** Text segment follows **

DACA Lives: Temporary Sigh of Relief & a Blow To Trump

By Michelle Mairena

In the fall of 2017, the Trump administration announced that it was ending DACA, an Obama-era federal program that protects over 649,000,000 undocumented immigrants in the United States. Not long after the announcement, a series of protests, lawsuits, and federal court decisions that opposed the administration’s ruling followed — and eventually, this led to the case falling at the hands of the Supreme Court in November 2019. 

Today, after three years of uncertainty and as DACA recipients rallied outside the Supreme Court with masks and signs, the awaited hearing came as a win for undocumented migrants across the nation: the country’s highest court ruled 5-4 that the Trump administration violated federal law when it ended the program.

DACA will then continue — but that is, at least for now.

The court’s decision was authored by Chief Justice John Roberts, who joined the court’s four liberal justices — Justice Sonia Sotomayor, Justice Ruth Bader Ginsburg, Justice Elena Kagan, and Justice Stepehen Breyer — and wrote that the Trump administration’s termination of DACA was “arbitrary and capricious under the Administrative Procedures Act.” Chief Roberts stated that the administration has the power to end the program, but that the problem in this case is how the administration did it: the reason behind the ruling and the legal processes that administration failed to follow.

** End of Text segment **

• **What you need to do**
**A)** Decide whether each statement below agrees with the DACA article. Answer yes or no for each, quoting the words of the article that decide it.
(i) The Supreme Court ruled 5-4 that the Trump administration violated federal law when it ended DACA.
(ii) Chief Justice Roberts wrote that the administration lacks the power to end the program.
(iii) The Trump administration announced the end of DACA in the spring of 2017.
**B)** Proceed with the DACA article, writing on from the point where it stops.

** Data segment follows **

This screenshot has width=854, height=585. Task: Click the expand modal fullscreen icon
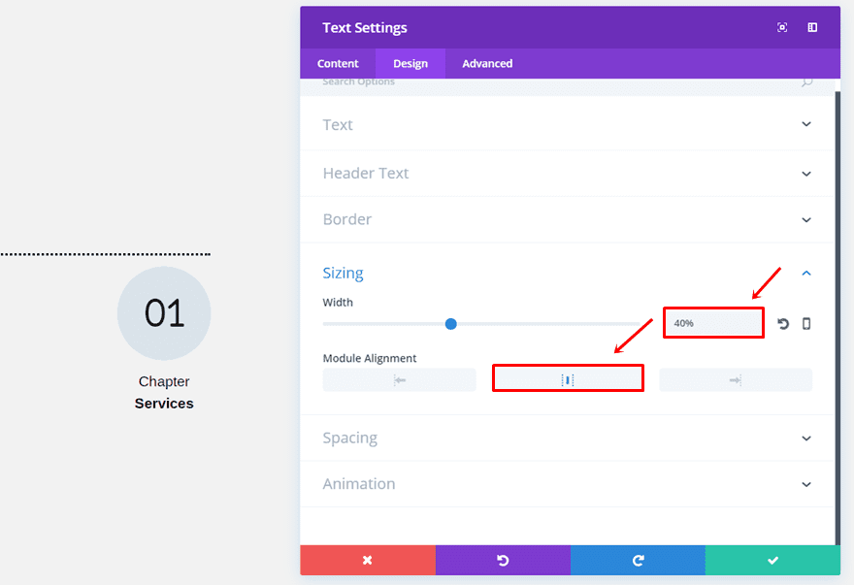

** End of Data segment **

• **Responses**
**A)**
(i) Yes: "the country’s highest court ruled 5-4 that the Trump administration violated federal law when it ended the program."
(ii) No: "Chief Roberts stated that the administration has the power to end the program"
(iii) No: "In the fall of 2017, the Trump administration announced that it was ending DACA"

**B)**
“The dispute before the Court is not whether DHS may rescind DACA. All parties agree that it may. The dispute is instead primarily about the procedure the agency followed in doing so.”

In a deeply divided Supreme Court, this was a similar ruling as that of last year, when the Trump administration wanted to add a question of citizenship to the 2020 census. In that case too, Justice Roberts joined the four liberal justices in ruling that the administration had failed to provide an adequate reason for its actions. As emphasized by Chief Roberts, this means that the Trump administration can end DACA in the future if it succeeds in justifying its reasoning and in following procedures.

Today’s ruling is then just a temporary relief for DREAMers, or DACA recipients.

Beyond the argument of the Trump administration’s reasoning behind its decision, the argument that the ending of the program was a violation of the Constitution’s Equal Protection Clause because of animus against Hispanics was also debated. But only Associate Justice Sonia Sotomayor dissented from the conclusion that there was no racial animus in the administration’s original move. If the court ruled that the clause had been violated, DACA would have then been more protected from a future attack by the administration. 

Associate Justice Clarence Thomas wrote the main dissent, in which he said the DACA program was unlawful from the moment President Barack Obama created it in 2012. President Trump, who did not respond to the decision immediately, later retweeted a quote from Justice Thomas’ dissent, where the ruling is called “an effort to avoid a politically controversial but legally correct decision.”

President Trump later tweeted “Do you get the impression that the Supreme Court doesn’t like me?.” In another tweet, he wrote “Vote Trump 2020!”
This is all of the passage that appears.